En juillet 2022, l'Anses (l'Agence nationale de sécurité sanitaire de l'alimentation, de l'environnement et du travail) a confirmé le lien entre risque de cancer et exposition aux additifs nitrés, ces conservateurs qui permettent d'augmenter la durée de conservation de la charcuterie. L'association Foodwatch, la Ligue contre le cancer réclament alors leur interdiction complète.

Depuis le gouvernement a présenté un plan d'action destiné à réduire l'utilisation des nitrites dans la charcuterie, sous l'impulsion du député du Loiret Richard Ramos (MODEM).

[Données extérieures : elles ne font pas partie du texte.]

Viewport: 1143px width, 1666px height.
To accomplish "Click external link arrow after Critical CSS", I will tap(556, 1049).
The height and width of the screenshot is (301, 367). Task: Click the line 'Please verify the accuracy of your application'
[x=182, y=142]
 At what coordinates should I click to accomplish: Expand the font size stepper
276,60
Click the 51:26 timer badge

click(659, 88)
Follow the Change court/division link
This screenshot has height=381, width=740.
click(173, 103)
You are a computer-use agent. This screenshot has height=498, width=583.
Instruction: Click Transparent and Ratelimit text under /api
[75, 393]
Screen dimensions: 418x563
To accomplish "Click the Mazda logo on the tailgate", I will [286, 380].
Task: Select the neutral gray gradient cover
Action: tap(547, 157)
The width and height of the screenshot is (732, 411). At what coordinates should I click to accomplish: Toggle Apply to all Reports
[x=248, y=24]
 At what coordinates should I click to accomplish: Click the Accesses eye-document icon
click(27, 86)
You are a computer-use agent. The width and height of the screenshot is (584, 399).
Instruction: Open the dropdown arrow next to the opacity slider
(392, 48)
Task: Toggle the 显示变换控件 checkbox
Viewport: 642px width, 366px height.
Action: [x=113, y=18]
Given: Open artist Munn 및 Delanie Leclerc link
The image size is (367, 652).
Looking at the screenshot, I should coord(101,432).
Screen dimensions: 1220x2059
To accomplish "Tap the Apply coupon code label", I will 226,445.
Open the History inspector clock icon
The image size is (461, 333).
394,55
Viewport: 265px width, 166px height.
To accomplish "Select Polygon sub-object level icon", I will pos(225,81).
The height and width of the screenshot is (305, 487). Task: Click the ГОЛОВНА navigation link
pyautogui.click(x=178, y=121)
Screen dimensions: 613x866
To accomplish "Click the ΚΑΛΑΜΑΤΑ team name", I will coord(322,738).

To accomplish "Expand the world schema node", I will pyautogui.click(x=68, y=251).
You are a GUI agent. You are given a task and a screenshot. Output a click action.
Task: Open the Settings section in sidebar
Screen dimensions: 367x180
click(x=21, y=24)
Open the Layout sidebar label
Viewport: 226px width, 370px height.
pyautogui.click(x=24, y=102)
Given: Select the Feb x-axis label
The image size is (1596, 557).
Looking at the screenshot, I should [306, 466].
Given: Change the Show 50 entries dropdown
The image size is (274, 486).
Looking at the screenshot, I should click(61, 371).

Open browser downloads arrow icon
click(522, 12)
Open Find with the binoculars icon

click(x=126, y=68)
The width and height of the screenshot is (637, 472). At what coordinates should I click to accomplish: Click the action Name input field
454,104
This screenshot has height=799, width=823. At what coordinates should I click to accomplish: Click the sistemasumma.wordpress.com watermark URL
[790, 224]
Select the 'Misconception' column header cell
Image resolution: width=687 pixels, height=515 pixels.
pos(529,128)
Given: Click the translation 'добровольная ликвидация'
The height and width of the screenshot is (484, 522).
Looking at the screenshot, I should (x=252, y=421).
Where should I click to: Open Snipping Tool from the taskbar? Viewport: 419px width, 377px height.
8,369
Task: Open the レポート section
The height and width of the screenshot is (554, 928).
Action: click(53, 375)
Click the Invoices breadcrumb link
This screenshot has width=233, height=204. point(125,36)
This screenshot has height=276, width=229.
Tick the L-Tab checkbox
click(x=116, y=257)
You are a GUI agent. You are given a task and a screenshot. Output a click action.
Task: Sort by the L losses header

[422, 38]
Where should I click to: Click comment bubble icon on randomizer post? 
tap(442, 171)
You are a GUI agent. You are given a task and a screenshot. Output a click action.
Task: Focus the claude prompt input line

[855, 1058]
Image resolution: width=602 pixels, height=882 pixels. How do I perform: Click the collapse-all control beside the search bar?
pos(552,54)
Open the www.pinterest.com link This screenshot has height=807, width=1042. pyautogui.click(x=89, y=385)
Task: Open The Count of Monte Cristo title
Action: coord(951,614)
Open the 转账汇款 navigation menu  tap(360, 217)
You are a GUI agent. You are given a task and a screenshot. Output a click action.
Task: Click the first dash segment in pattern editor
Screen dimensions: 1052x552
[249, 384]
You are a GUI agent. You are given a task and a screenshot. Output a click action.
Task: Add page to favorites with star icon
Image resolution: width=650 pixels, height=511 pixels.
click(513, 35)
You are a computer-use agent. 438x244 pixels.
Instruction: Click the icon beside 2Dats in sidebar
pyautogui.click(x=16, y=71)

A compter de fin avril 2023, les jambons cuits et lardons, qui représentent 50% des produits de charcuterie consommés en France, vont voir les doses d'additifs nitrés diminuer d'environ 20%.

Alors pourquoi chez les charcutiers, le jambon sans nitrate reste-t-il boudé ?

L'esthétique et le goût avant la santé

Au coeur du marché Victor Hugo, la file d'attente des clients ne désemplit pas devant la charcuterie de Jean-Pierre Noëll. Chaque matin avant l'ouverture, il soigne son étal. "Je coupe tous les jours environ 500g de charcuterie que je jette. J'enlève la partie qui a séché, qui a perdu de sa couleur. C'est purement esthétique". Le charcutier explique l'importance que les acheteurs accordent à l'esthétisme de ses produits. Alors selon lui, le jambon sans nitrate, naturellement grisâtre, "bien moins joli que le jambon blanc que l'on connait", n'attire pas les foules. 

"Il y a très peu de demande de ce jambon sans conservateur. En plus de l'aspect, ils préfèrent le goût authentique. Les nitrates sont souvent remplacés par du céleri et franchement, ça n'a pas la même saveur", explique Jean-Pierre Noëll.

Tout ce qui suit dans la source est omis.